As for Howson, I believe the GM of an NHL team in the salary cap era should be someone like Scott Howson. He is a lawyer, who views running a hockey team from an asset management perspective. This is the right approach to long-term success, and has proven so based on the success of many other teams that have taken this approach. The problem is that Howson is relatively inexperienced on the talent evaluation side. Were Howson surrounded with hockey veterans providing opinions based on decades of experience, this would not be a problem. Instead, the Blue Jackets front office is filled with rookies. There are more law degrees in their front office than there are ex-NHL players. Disregarding Craig Patrick and the basic scouts, the other eight members of their hockey operations staff have a combined nine years of pre-Blue Jackets NHL front office experience (seven from Scott Howson) and eight years of scouting experience (all from Paul Castron). The rest of the people that Howson has to lean on for insight received their first NHL front office job from the Blue Jackets.
Matt Wagner at the Cannon compared the dearth of experience in Columbus to the four former GM’s employed by the Toronto Maple Leafs. This is a good comparison, but what he doesn’t mention is the crux of why these issues are not Priest or Howson’s fault. Money. This all comes down to money. As I mentioned, most of the Blue Jackets front office started out with the Blue Jackets. Howson is a first time GM. Assistant GM Chris MacFarland got his first job in Columbus. Director of Amatuer Scouting Tyler Wright was in player development with the Blue Jackets straight from playing in the NHL, and had never written a single scouting report before this season. Compare those men to Dave Nonis, Rick Dudley and Cliff Fletcher. In terms of hockey knowledge, it’s a landslide in favour of Toronto. That knowledge also costs a hell of a lot more. Just like any business, it is much cheaper to hire someone for their first job than to bring in someone with a wealth of experience. This is where ownership comes in.

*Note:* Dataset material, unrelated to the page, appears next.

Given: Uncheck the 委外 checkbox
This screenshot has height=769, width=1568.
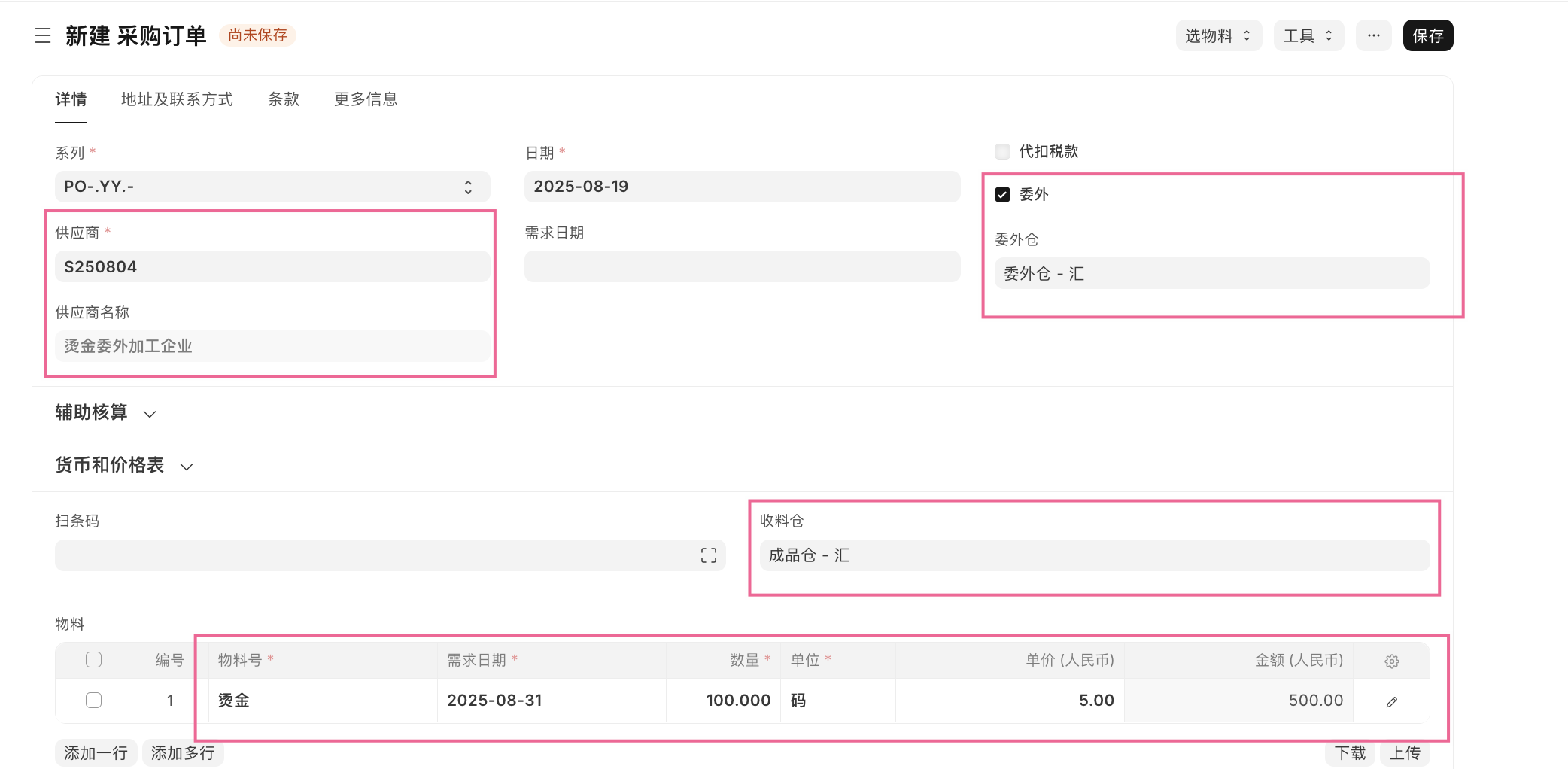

Scott Howson and Mike Priest have a budget to work with. How much of that budget is spent on the hockey operations staff comes from Priest and the owners. It’s likely that those three aforementioned Maple Leafs staff members make as much as the entire Blue Jackets hockey operations staff combined. It’s also likely that Scott Howson, as a rookie GM, is one of the lowest paid General Managers in the league. The amount of money spent on hockey operations staff severely handcuffs how much experience Scott Howson can surround himself with. The Blue Jackets are currently operating without a Director of Player Personnel, Director of Pro Scouting or Director of Hockey Operations, positions occupied by hockey veterans in most organizations. Scott Howson is the General Manager and Vice President of Hockey Operations. The Maple Leafs have two Vice Presidents of Hockey Operations, neither of whom are Brian Burke. It would be very simple for the Blue Jackets to hire four hockey veterans, as the Director of Player Personnel, Director of Pro Scouting, Director of Hockey Operations and Vice President of Hockey Operations. Craig Patrick would stay on as Special Advisor, and this new team would provide the advice that Mike Priest and Scott Howson have needed. Only then can we truly judge whether these men are worthy of their positions. If this protest is successful, all that will be accomplished is running two men out of town who will undoubtedly be replaced by similar people, with similar inexperience, and surrounded by a similarly inexperienced hockey operations department. In other words, the problem won’t be solved, just covered in a different coat of paint.